Mes copines de la mosquée

Hyderabad, Inde, 13 juillet 2011

Nous nous croisons sous les arches du Charminar, cet élégant arc de triomphe à quatre colonnes, symbole de la ville, édifié en 1591 par le sultan Muhammad Quli Qutb Shah  à la suite d’une terrible épidémie de peste. Elles me regardent en riant, dodelinent joyeusement la tête. Échange nourri de sourires.


Tout autour les rumeurs du bazar (une merveille, le bazar : étoffes, bijoux, perles…) les klaxons, le chant sourd de la ville.
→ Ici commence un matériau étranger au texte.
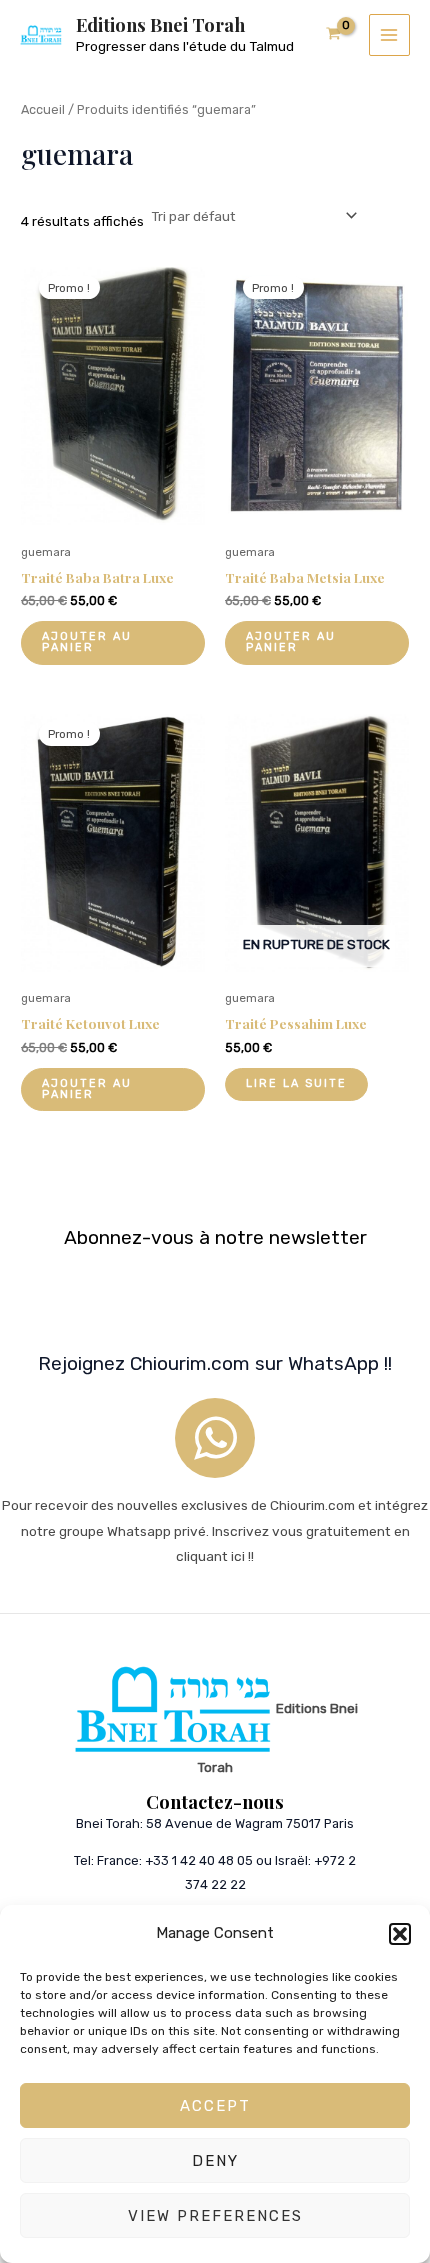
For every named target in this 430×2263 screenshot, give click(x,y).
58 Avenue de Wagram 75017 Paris (250, 1823)
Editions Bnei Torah (160, 24)
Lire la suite (296, 1083)
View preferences (215, 2216)
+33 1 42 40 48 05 (199, 1860)
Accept (215, 2106)
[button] (400, 1934)
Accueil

Je les retrouve juste à côté, à la Mecca Masjid, une des plus grandes mosquées au monde, capable d’accueillir 10 000 fidèles. Elle aussi doit sa construction à Muhammad Quli Qutb Shah, le sultan poète qui a véritablement créé Hyderabad.
Son édification a duré 73 ans, de 1614 à 1687 et 8000 maçons se sont échinés à monter, fixer, polir d’énormes blocs de granit.


Elle se nomme Mecca car les briques scellées au-dessus de la porte proviennent de la Mecque. C’est dire son importance.
Sous réserve de  couvrir ses cheveux et d’enlever ses chaussures on peut néanmoins déambuler dans son enceinte.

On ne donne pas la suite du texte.